It’s Friday at 5:30pm…
See if you can relate to this situation: The week is winding down on Friday afternoon and the team identifies a bug that needs to be patched, hot-fixed, etc. A build is ready to be created, and just like that, your build server crashes. What do you do? Do you have redundant servers you can switch over to? Better yet, do you even know what’s on your build server, or how to recreate it??
Take a deep breath
While you’re thinking about that, a little history first. Our virtual infrastructure had a humble beginning. I wish I could say that we rocked it right out of the gate, but that would just be unrealistic. When a company or product is young, quick decisions often have to be made and time does not always allow for the ‘best’ solution. Much like the product however, as the team and their processes grow and mature, the infrastructure must follow suit. While it is true that having a first-class product is paramount, equally important is the infrastructure to support all that is required to create, test, and deploy it. It’s hard to be efficient in this game otherwise.
On the Windows team we currently support two main products: the Windows .NET Agent and the Windows Server Monitor. We have a vast infrastructure for the systems required to build, test and deploy both of these products. For testing alone, we have a myriad of virtual machines replicating many of our supported platforms.
For example, every time we release a new version of WSM, each release candidate is installed on nearly a dozen different types of VMs for pre-release qualification. Beyond the test servers, there are database servers, build machines, and file servers. It quickly adds up. If these systems were not maintained, or able to be easily recreated, debugging issues and recovering from failures would become quite complicated.
We’ve come a long way in a little over a year. This time a year ago, our team’s virtual infrastructure consisted of a handful of old, outdated and largely unmaintained VMs. They were antiquated, unmanaged, and existed in unknown states, with unknown software and frameworks… You get the picture, lots of unknowns.
If you allow the quality of your infrastructures to lapse, this can lead to fear — fear of modifying, fear of experimenting, and fear of using. An increase of fear leads to a lack of trust. When you can’t trust something, you are much more likely not to use it.
One of our old build servers was so temperamental that there was a fear of installing Windows updates, because we could not be certain it would cleanly restart if one was required. Answering the question of “What’s on this box?” was anyone’s guess. It could not be recreated easily, and worse still, the documentation was very out of date.

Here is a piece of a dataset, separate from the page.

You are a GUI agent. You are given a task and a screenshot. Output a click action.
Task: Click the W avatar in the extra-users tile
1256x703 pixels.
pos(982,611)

Just like in software development where it’s time to select ‘Project->New’, it was time we tore things down and start from scratch, intelligently.

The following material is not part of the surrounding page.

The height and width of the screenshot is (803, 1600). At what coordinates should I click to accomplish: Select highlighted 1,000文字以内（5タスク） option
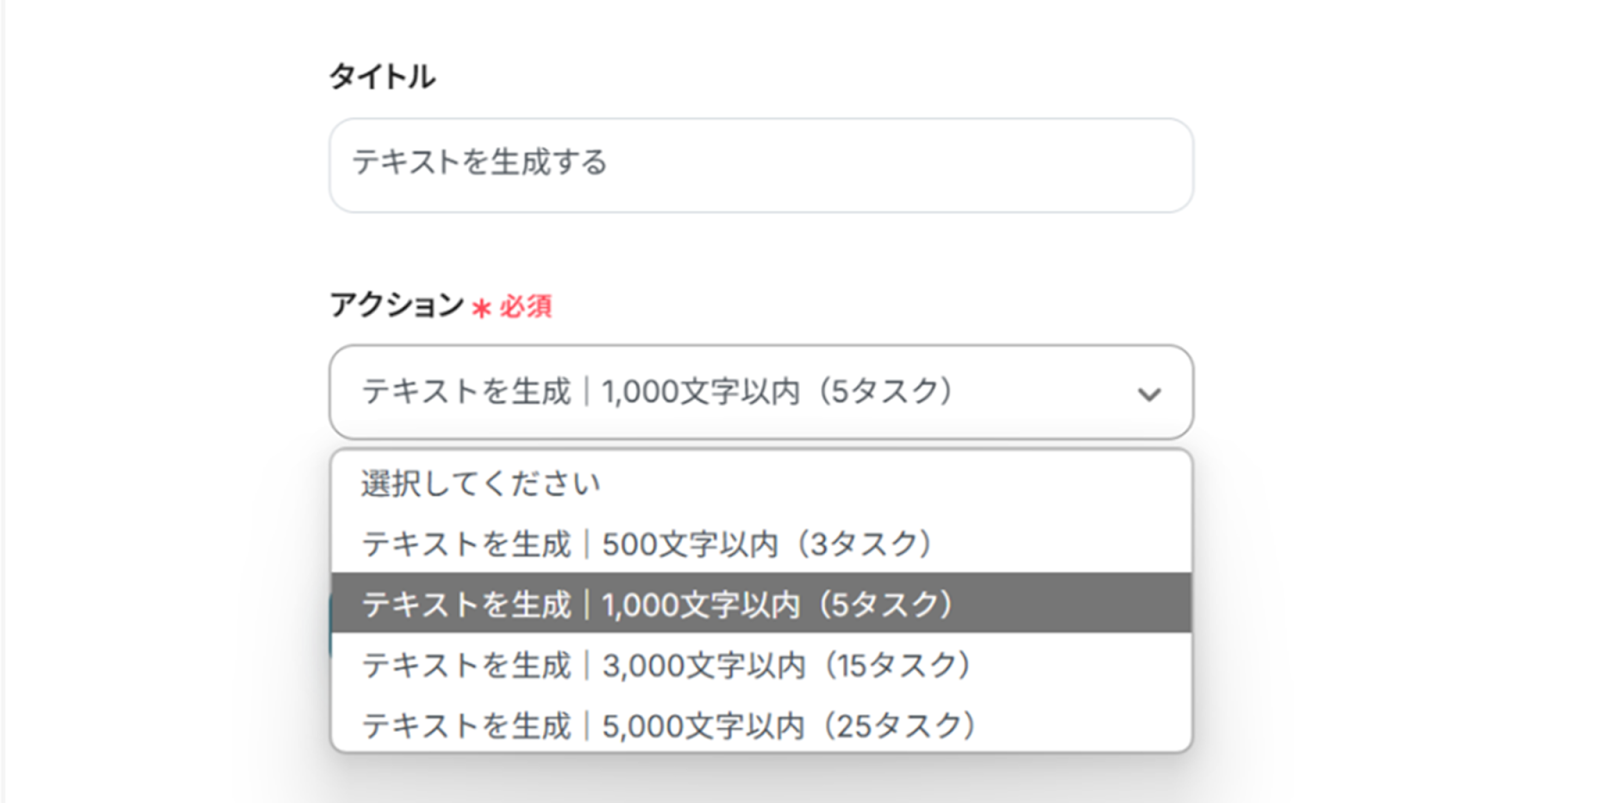(x=657, y=604)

Now, close to 25 VMs are used on a daily basis helping deliver New Relic-quality software to our customers. Nearly all either have snapshots or backing scripts that can be used for restoring the configuration to a desired state. A developer can freely experiment with our testing VMs to debug customer issues or prototype changes. They can do whatever they want with it, even trash it, and we can restore it back to its usable form in a minimal amount of time.
Many of our previous VMs were quite bloated as they were used to do many, many things serving as combined testing, database, performance and file servers. By purpose-building our VMs, performance improved as we greatly reduced the amount of unnecessary applications and tools.
I’m not preaching a specific toolset or framework for maintaining your infrastructure. There are tools like Chef or Puppet, to name a couple. Most of our Windows-based environment is configured using PowerShell scripts; find what works best for your team. The point is for you to be able to maintain your infrastructure and be able to respond in the event of a disaster.
Start with your build server
First, find out what is required to recreate your build system. Start with a bare OS, identify the easy, known items like frameworks and toolsets. Visualize the process in your head and think about the different phases of Continuous Integration/Deployment you may support. Ask yourself, “What do I do to build, what do I use to test, what do I use to release”. This should help you identify many of the critical components and tools.
If possible, work in parallel with your existing build server. Once you’ve setup the pieces you remember, try to build. If it fails, investigate what is missing and when you find it, script it if possible or document it. Repeat this process until everything is accounted for, scripted (preferably), or documented. I’d also recommend repeating this process over time, for any of your other VMs that are not trivial to recreate. Perhaps consider having another member of the team follow the process to see how easily someone else could step in in your absence.
Tying it all together
Your build server probably mirrors much of what a developer workstation looks like. Consider adapting your script(s) to support the configuration of local workstations. This should drastically improve the on-boarding process for new hires and also provide existing developer with a means to start with a ‘clean slate’ on their own workstation. As another added bonus, when you have your build server mostly scripted, it’ll also be that much easier to spawn multiple build servers to scale your capacity.
The quality of your infrastructure should evolve over time, like everything else you do. Assume that, like most of the software you use professionally and personally, downtime never happens at a convenient time. Be better prepared for it by investing some time in your infrastructure. Doing so will give you a greater sense of security for when, not if, trouble rears its ugly head. When it’s done, share the info and get others involved. Do not let the process become tribal knowledge!
You might have heard me say before, “Treat [x] like you would your code”. Treat your infrastructure like you would your code! New features and bug fixes are great, but who cares if you can’t reliably get your software out the door.